## Direction 1
Set down the part of the passage on SIMO converters between "One solution that" and "drops over time.", inclusive.
## Direction 2
According to the passage on SIMO converters, what is the current maximum input voltage for SIMO components?
## Direction 3
Using the passage on SIMO converters, decide whether each statement agrees with it, answering yes or no and quoting the words that settle it: (a) SIMO components need only one inductor to output several voltage rails. (b) The output of a SIMO converter is a perfect DC voltage. (c) A SIMO solution takes a smaller silicon footprint than other conversion techniques.

## Extract provided
>> Start

One solution that may help, in some cases at least, is using a Single Inductor, Multiple Output DC/DC converter. These components only require the use of a single inductor to output multiple voltage rails while still maintaining efficiency. The upsides to the technique are quite considerable for suitable applications, such as smart watches or any other small, low-voltage application with multiple voltage inputs. Designs can be a lot smaller and use fewer components, meaning a reduced BoM and less design complexity, as well as a reduction in cost. SIMO components are especially useful for applications that require buck-boost conversion, especially battery-powered devices as the input voltage from the battery drops over time.

Dostal expands on this by saying, “The biggest advantage of SIMO technology is if you need a buck-boost conversion alongside typical low-voltage rails. For example, lithium-ion batteries begin discharging around 3.6 V and as it discharges, it can get down to around 3.0 V. If you need to generate a solid 3.3 V rail, then you need both buck and boost to generate 3.3 V continuously, and this can be done while the buck converters supply other voltages like 1.8 V and 1.2 V, and all with a single inductor.”

Of course, like every other technique there is a trade off and restrictions. In this case, SIMO technology is only really suitable for low-voltage applications. Currently, the maximum input voltage available using SIMO components is around 5.5 V. However, that could change soon, as Analog Devices, and possibly other manufacturers, are working to extend the input voltage range for the component. Further, the output signal is not a perfect DC voltage, as some ripple is introduced when the controller switches between different outputs, although a high frequency operation, a good output capacitor and other design techniques can keep the ripple to an absolute minimum. Finally, the SIMO solution requires a larger silicon footprint than other conversion techniques.

>> End

## Raw data
>> Start

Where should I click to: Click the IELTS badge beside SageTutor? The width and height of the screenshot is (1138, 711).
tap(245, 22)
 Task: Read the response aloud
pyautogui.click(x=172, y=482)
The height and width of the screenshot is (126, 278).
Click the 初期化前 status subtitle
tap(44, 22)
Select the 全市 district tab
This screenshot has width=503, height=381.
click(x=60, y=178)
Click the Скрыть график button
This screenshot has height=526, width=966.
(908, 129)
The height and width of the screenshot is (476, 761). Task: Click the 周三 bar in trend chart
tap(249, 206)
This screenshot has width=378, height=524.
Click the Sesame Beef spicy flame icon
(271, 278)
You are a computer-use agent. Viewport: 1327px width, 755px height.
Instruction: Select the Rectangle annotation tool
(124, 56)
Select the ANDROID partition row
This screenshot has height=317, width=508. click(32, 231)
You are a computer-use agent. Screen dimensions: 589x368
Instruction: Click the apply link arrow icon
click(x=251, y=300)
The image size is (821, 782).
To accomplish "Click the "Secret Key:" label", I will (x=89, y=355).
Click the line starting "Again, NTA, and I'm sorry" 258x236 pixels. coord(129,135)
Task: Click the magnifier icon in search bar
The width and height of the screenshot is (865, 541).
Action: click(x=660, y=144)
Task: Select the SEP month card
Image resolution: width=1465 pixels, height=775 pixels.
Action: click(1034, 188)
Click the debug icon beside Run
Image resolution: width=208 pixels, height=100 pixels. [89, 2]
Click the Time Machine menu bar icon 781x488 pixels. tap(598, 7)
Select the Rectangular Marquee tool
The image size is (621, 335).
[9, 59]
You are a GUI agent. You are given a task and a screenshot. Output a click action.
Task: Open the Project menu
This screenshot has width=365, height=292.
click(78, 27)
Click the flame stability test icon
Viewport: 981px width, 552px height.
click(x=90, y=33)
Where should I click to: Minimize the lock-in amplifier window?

>> End

## Reply 1
One solution that may help, in some cases at least, is using a Single Inductor, Multiple Output DC/DC converter. These components only require the use of a single inductor to output multiple voltage rails while still maintaining efficiency. The upsides to the technique are quite considerable for suitable applications, such as smart watches or any other small, low-voltage application with multiple voltage inputs. Designs can be a lot smaller and use fewer components, meaning a reduced BoM and less design complexity, as well as a reduction in cost. SIMO components are especially useful for applications that require buck-boost conversion, especially battery-powered devices as the input voltage from the battery drops over time.

## Reply 2
Around 5.5 V.

## Reply 3
(a) Yes: "These components only require the use of a single inductor to output multiple voltage rails"
(b) No: "the output signal is not a perfect DC voltage"
(c) No: "the SIMO solution requires a larger silicon footprint than other conversion techniques"